My dad was a great influence on me, but pictures didn’t mean
much to him. I have only a handful of pictures from my father’s
side of the family. His was a family of educators from austere German
and Irish stock. They were teachers and principals - no nonsense
professions. Dad taught seventh and eighth grade for 17 years. I
think he hated nearly every minute of it. So of course after college
I decided to follow in his footsteps and teach too, I got a teaching
credential.
In 1981 there were few full-time teaching jobs in the Bay Area. I
could only find part-time and substitute teaching positions. “Wait
five years and we’ll all be retiring,” one old-timer
once told me.
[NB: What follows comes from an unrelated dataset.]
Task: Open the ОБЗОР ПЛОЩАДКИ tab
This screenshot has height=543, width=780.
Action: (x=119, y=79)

When you’re 27 years old the prospect of having
to wait five more years for full-time job is not what you want to
hear. To supplement my income I was working as a stock clerk at a
Sears and Roebuck on nights and weekends. Unloading tires and batteries
from trucks paid a lot better than teaching. Heck, it paid a lot
better than television did for many years. I could pay my rent, buy
camera equipment and go to concerts. Still there wasn’t much
direction to my life, and dad was beginning to worry.
Back in the late 70’s and early 80’s musicians were more
concerned about the music and not about controlling their image.
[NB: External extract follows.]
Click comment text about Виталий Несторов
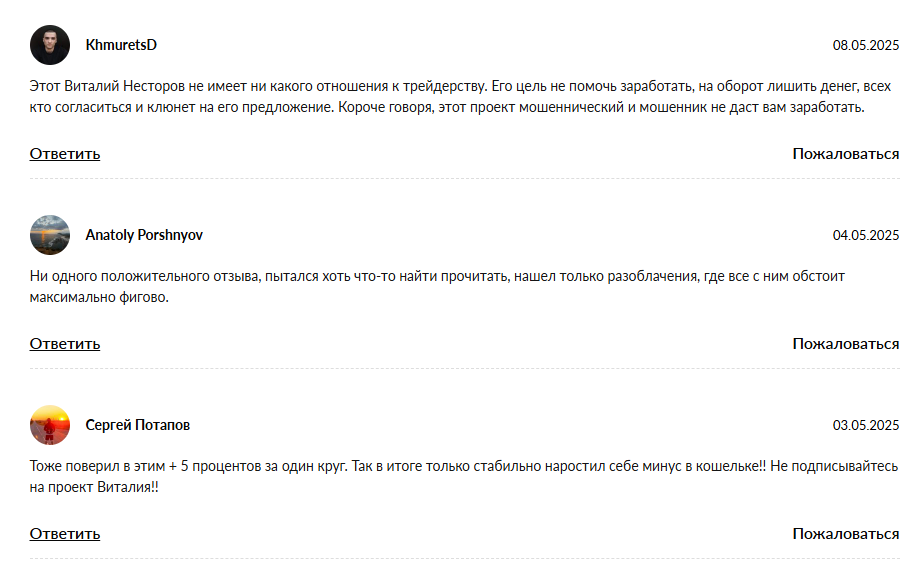This screenshot has width=919, height=579. pos(460,97)
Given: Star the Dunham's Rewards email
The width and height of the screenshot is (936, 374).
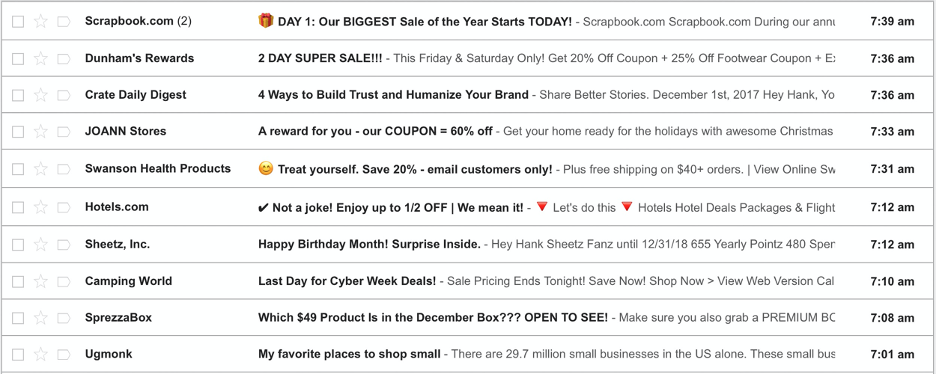Looking at the screenshot, I should click(x=41, y=58).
I’d never even heard of MTV. I’d buy tickets to concerts
weeks or even months in advance – getting the best seat that
was available. Security back then was only interested in people who
might be trying to sneak in liquor bottles. There was no searching
of handbags and only cursory body pat-downs. Hold your camera under
your coat, hand your ticket to the usher and you were in.
At
the smaller nightclubs and venues I could wear my cameras
dangling
from my neck. No one at the door tried to stop me or ever
questioned what I was doing. I was just a fan who wanted
some souvenir
photos. I’d get in line early to get a seat up close.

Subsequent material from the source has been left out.